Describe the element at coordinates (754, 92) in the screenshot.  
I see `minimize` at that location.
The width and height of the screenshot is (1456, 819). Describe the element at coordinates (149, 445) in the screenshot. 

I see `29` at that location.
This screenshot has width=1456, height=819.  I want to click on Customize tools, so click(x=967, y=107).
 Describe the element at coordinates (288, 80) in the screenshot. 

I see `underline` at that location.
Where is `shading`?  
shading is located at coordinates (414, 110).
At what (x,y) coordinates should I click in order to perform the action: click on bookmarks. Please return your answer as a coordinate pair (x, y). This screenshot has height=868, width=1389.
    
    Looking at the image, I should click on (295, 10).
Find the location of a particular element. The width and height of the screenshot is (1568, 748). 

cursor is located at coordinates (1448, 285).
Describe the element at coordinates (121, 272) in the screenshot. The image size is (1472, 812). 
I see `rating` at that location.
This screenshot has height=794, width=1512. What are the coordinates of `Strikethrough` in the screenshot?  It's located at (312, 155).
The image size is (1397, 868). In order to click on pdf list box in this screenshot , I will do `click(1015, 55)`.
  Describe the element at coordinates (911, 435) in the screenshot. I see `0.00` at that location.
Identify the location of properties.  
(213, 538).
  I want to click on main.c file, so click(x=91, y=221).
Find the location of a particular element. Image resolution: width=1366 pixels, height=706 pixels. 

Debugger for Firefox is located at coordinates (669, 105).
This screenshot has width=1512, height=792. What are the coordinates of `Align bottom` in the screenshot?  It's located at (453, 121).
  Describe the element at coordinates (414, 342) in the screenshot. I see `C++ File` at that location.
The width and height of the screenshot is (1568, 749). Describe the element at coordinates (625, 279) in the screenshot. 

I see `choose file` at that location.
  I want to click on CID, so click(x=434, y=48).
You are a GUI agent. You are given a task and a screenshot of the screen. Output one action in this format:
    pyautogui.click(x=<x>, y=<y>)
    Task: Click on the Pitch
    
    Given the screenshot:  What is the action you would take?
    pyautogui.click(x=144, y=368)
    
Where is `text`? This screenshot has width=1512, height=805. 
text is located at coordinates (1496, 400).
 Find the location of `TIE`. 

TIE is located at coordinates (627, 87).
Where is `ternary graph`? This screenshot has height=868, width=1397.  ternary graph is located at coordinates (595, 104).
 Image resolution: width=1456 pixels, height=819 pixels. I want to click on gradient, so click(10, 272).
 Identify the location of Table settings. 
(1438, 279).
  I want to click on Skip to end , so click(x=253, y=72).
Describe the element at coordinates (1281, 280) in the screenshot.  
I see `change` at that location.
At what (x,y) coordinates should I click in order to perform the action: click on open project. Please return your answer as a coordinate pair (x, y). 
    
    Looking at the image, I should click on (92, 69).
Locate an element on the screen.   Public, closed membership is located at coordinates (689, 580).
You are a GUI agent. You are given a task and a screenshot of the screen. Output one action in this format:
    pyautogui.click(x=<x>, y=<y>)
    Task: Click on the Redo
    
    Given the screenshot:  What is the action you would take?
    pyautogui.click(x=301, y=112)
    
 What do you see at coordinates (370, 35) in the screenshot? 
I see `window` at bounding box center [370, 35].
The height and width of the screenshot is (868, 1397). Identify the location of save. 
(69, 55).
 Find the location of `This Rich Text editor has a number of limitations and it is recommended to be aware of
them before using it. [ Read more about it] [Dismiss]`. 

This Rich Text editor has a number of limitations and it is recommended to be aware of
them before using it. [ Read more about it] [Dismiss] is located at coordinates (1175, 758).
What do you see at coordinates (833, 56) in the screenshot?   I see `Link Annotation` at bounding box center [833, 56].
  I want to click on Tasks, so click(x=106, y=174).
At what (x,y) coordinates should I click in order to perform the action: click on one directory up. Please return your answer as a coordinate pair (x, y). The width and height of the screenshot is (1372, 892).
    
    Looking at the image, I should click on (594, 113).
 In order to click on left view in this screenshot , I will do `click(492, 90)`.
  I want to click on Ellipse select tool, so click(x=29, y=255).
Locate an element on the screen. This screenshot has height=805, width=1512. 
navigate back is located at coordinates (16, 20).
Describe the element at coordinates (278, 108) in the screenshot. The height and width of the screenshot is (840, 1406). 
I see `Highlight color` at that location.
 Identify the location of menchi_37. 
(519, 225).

★ ★ ★ ★ ★ ★ ★

WHAT TO DO:
Render every one of the rows above as a JSON list of strings, with one string per line and blank lines omitted.

EXERCISE RESPONSE:
[
  "Describe the element at coordinates (754, 92) in the screenshot.  ",
  "I see `minimize` at that location.",
  "The width and height of the screenshot is (1456, 819). Describe the element at coordinates (149, 445) in the screenshot. ",
  "I see `29` at that location.",
  "This screenshot has width=1456, height=819.  I want to click on Customize tools, so click(x=967, y=107).",
  " Describe the element at coordinates (288, 80) in the screenshot. ",
  "I see `underline` at that location.",
  "Where is `shading`?  ",
  "shading is located at coordinates (414, 110).",
  "At what (x,y) coordinates should I click in order to perform the action: click on bookmarks. Please return your answer as a coordinate pair (x, y). This screenshot has height=868, width=1389.",
  "    Looking at the image, I should click on (295, 10).",
  "Find the location of a particular element. The width and height of the screenshot is (1568, 748). ",
  "cursor is located at coordinates (1448, 285).",
  "Describe the element at coordinates (121, 272) in the screenshot. The image size is (1472, 812). ",
  "I see `rating` at that location.",
  "This screenshot has height=794, width=1512. What are the coordinates of `Strikethrough` in the screenshot?  It's located at (312, 155).",
  "The image size is (1397, 868). In order to click on pdf list box in this screenshot , I will do `click(1015, 55)`.",
  "  Describe the element at coordinates (911, 435) in the screenshot. I see `0.00` at that location.",
  "Identify the location of properties.  ",
  "(213, 538).",
  "  I want to click on main.c file, so click(x=91, y=221).",
  "Find the location of a particular element. Image resolution: width=1366 pixels, height=706 pixels. ",
  "Debugger for Firefox is located at coordinates (669, 105).",
  "This screenshot has width=1512, height=792. What are the coordinates of `Align bottom` in the screenshot?  It's located at (453, 121).",
  "  Describe the element at coordinates (414, 342) in the screenshot. I see `C++ File` at that location.",
  "The width and height of the screenshot is (1568, 749). Describe the element at coordinates (625, 279) in the screenshot. ",
  "I see `choose file` at that location.",
  "  I want to click on CID, so click(x=434, y=48).",
  "You are a GUI agent. You are given a task and a screenshot of the screen. Output one action in this format:",
  "    pyautogui.click(x=<x>, y=<y>)",
  "    Task: Click on the Pitch",
  "    Given the screenshot:  What is the action you would take?",
  "    pyautogui.click(x=144, y=368)",
  "Where is `text`? This screenshot has width=1512, height=805. ",
  "text is located at coordinates (1496, 400).",
  " Find the location of `TIE`. ",
  "TIE is located at coordinates (627, 87).",
  "Where is `ternary graph`? This screenshot has height=868, width=1397.  ternary graph is located at coordinates (595, 104).",
  " Image resolution: width=1456 pixels, height=819 pixels. I want to click on gradient, so click(10, 272).",
  " Identify the location of Table settings. ",
  "(1438, 279).",
  "  I want to click on Skip to end , so click(x=253, y=72).",
  "Describe the element at coordinates (1281, 280) in the screenshot.  ",
  "I see `change` at that location.",
  "At what (x,y) coordinates should I click in order to perform the action: click on open project. Please return your answer as a coordinate pair (x, y). ",
  "    Looking at the image, I should click on (92, 69).",
  "Locate an element on the screen.   Public, closed membership is located at coordinates (689, 580).",
  "You are a GUI agent. You are given a task and a screenshot of the screen. Output one action in this format:",
  "    pyautogui.click(x=<x>, y=<y>)",
  "    Task: Click on the Redo",
  "    Given the screenshot:  What is the action you would take?",
  "    pyautogui.click(x=301, y=112)",
  " What do you see at coordinates (370, 35) in the screenshot? ",
  "I see `window` at bounding box center [370, 35].",
  "The height and width of the screenshot is (868, 1397). Identify the location of save. ",
  "(69, 55).",
  " Find the location of `This Rich Text editor has a number of limitations and it is recommended to be aware of",
  "them before using it. [ Read more about it] [Dismiss]`. ",
  "This Rich Text editor has a number of limitations and it is recommended to be aware of",
  "them before using it. [ Read more about it] [Dismiss] is located at coordinates (1175, 758).",
  "What do you see at coordinates (833, 56) in the screenshot?   I see `Link Annotation` at bounding box center [833, 56].",
  "  I want to click on Tasks, so click(x=106, y=174).",
  "At what (x,y) coordinates should I click in order to perform the action: click on one directory up. Please return your answer as a coordinate pair (x, y). The width and height of the screenshot is (1372, 892).",
  "    Looking at the image, I should click on (594, 113).",
  " In order to click on left view in this screenshot , I will do `click(492, 90)`.",
  "  I want to click on Ellipse select tool, so click(x=29, y=255).",
  "Locate an element on the screen. This screenshot has height=805, width=1512. ",
  "navigate back is located at coordinates (16, 20).",
  "Describe the element at coordinates (278, 108) in the screenshot. The height and width of the screenshot is (840, 1406). ",
  "I see `Highlight color` at that location.",
  " Identify the location of menchi_37. ",
  "(519, 225)."
]